Muddy Waters - vocals, slide guitar

The oldest federal cultural institution in the United States, the Library of Congress, contains much of the pioneering research and documentation that exists on traditional American music. Largely responsible for this was the Lomax family. In 1933 Thomas Edison's widow provided John Lomax with an Edison cylinder recorder so that he could create firsthand documentation of rural traditional music in America. In the process of cataloging and preserving this music, the Lomax family began unearthing musical artists who would not only become as influential as the most popular artists of the day, but in many cases would change the sonic landscape of the nation.
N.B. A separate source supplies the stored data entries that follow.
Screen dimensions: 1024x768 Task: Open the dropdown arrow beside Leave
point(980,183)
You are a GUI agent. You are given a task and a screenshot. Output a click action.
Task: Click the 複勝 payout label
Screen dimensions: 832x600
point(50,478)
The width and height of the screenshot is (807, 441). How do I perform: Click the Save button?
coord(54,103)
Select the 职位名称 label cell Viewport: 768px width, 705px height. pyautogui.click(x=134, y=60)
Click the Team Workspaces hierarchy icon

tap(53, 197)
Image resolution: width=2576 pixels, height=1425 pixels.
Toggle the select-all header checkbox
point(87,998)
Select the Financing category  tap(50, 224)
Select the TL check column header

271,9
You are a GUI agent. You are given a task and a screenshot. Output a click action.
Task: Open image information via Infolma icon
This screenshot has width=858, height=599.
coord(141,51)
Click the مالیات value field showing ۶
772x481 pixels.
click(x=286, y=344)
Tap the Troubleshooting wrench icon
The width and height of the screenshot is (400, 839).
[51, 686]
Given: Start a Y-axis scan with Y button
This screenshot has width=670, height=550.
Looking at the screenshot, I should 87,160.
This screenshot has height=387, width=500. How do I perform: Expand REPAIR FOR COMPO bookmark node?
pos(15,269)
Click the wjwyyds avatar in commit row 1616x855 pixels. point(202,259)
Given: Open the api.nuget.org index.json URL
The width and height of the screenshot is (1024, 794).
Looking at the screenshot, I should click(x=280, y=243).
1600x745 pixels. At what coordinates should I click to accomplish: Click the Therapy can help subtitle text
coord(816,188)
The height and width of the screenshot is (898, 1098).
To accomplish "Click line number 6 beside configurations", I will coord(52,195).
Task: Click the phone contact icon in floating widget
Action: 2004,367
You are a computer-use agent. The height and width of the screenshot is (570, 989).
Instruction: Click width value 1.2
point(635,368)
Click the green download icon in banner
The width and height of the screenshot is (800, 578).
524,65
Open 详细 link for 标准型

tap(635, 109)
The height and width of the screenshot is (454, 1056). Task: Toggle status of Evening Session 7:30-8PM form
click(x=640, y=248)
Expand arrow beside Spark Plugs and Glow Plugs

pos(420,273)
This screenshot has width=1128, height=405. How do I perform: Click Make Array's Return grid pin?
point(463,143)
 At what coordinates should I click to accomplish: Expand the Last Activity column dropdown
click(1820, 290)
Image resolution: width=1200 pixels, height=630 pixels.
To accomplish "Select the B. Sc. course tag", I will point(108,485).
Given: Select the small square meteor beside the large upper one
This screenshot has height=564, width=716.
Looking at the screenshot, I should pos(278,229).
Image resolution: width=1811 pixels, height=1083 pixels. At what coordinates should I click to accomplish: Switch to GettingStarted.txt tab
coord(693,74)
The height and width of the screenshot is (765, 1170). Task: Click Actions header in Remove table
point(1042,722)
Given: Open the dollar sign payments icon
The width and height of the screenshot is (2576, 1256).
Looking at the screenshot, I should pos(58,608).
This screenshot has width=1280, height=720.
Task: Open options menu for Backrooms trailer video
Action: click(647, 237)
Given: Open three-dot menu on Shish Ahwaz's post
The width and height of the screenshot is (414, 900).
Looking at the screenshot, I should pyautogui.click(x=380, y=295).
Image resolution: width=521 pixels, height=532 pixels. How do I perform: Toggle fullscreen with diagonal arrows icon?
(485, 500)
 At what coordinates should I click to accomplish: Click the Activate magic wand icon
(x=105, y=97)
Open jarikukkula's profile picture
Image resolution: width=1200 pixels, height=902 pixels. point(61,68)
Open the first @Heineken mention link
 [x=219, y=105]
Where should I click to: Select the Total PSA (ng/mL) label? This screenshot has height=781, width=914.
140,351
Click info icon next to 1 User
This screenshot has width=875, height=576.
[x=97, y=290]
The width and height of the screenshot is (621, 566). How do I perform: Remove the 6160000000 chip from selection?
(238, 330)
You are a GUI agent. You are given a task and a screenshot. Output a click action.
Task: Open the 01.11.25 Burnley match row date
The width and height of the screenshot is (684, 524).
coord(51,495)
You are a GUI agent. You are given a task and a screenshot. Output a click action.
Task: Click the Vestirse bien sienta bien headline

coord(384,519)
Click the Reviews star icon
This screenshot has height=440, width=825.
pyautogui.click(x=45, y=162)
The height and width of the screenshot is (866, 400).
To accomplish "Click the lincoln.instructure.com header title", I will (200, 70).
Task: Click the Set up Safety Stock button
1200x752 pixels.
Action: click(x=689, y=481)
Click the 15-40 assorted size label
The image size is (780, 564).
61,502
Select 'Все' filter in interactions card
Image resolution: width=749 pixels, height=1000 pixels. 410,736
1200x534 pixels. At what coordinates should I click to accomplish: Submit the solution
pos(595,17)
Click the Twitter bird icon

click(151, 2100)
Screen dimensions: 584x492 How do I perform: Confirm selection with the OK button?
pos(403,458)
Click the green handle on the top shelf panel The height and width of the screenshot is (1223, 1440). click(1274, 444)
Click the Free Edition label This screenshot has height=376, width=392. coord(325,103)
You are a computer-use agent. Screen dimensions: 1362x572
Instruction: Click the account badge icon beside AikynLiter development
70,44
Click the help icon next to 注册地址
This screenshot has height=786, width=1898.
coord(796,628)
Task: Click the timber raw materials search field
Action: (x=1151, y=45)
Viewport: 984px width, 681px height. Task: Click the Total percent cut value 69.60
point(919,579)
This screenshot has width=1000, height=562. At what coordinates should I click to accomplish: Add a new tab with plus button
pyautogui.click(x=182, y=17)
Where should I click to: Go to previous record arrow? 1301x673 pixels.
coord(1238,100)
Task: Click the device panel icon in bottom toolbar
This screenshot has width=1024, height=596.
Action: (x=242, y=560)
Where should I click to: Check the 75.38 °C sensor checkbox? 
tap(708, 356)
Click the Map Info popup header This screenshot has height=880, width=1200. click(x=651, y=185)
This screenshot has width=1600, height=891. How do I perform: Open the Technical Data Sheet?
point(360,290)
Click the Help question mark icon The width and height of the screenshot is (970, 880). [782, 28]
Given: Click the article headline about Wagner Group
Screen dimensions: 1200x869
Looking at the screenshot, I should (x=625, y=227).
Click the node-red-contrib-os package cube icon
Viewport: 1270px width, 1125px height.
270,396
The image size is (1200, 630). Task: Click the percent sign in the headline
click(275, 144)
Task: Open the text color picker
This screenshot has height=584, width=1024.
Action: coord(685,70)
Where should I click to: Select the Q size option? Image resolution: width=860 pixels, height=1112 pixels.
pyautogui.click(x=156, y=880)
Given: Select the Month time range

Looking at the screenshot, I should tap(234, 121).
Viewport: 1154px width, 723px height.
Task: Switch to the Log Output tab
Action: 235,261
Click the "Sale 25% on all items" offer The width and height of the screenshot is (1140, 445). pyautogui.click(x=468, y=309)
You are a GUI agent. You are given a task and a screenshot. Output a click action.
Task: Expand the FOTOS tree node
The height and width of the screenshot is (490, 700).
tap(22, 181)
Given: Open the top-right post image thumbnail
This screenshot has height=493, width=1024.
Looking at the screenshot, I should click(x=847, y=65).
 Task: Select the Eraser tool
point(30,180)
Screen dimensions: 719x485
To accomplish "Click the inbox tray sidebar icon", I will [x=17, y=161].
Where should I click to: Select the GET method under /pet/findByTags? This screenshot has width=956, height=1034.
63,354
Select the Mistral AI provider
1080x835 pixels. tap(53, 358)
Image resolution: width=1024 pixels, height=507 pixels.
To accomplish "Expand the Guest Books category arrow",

A prime example occurred during the height of World War II, when Alan Lomax (son of John) ventured into the Deep South with a new state-of-the-art disc-cutting recorder mounted in the back of his father's Model T. Traveling to Clarksdale, Mississippi's Stoval Plantation in 1941, with this vintage mobile recording unit on board, Lomax conducted the first field recordings and interviews with McKinley Morganfield, a budding blues musician sharecropper better known as Muddy Waters. Waters was a direct disciple of Son House, a former Baptist preacher who conveyed a frightening intensity with his highly distinctive interpretation of Delta blues. Waters was an equally powerful singer and like his primary influences, Son House and Robert Johnson, a highly emotive guitarist with a slashing slide technique.

In Alan Lomax's book, The Land Where Blues Began he conveys an insightful encapsulation of these early field recordings of Muddy Waters: "I remember thinking how low-key Morganfield was, grave even to the point of shyness, but I was bowled over by his artistry. There was nothing uncertain about his performances. He sang and played with such finesse, with such a mercurial and sensitive bond between voice and guitar, and he expressed so much tenderness in the way he handled his lyrics, that he went right beyond all his predecessors—Blind Lemon, Charley Patton, Robert Johnson, Son House, and Willie Brown." High praise indeed, but little did he know just how profound an influence this musician would soon have.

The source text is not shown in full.